**PROBLEM TO WORK ON**
Tally the lines below containing "agent" and report only the total.

**RECORDS SHOWN**
+--

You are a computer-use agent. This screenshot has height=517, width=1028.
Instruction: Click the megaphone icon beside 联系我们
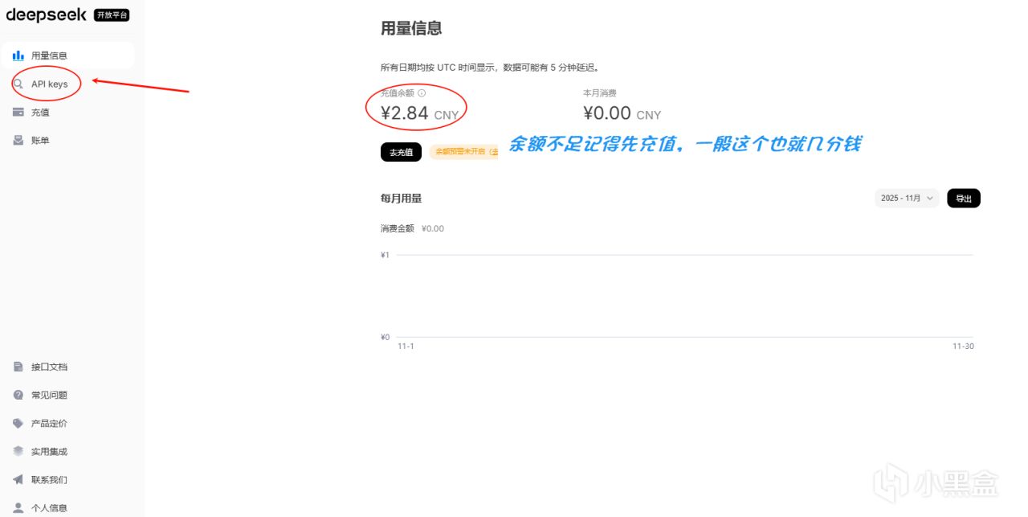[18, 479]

+--

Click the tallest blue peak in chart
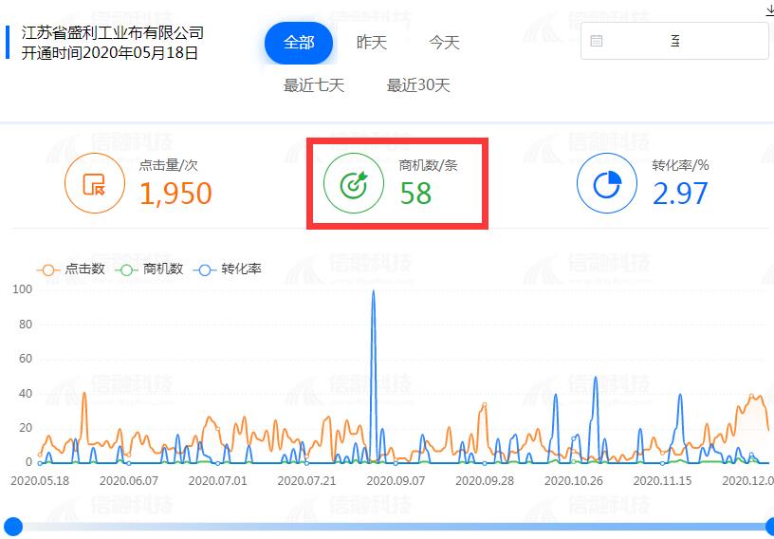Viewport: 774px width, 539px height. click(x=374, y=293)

+--

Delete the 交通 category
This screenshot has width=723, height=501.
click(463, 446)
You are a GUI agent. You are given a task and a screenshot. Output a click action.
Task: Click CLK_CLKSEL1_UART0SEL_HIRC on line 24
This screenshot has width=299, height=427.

+--

**SOLUTION FOR THIS EXERCISE**
2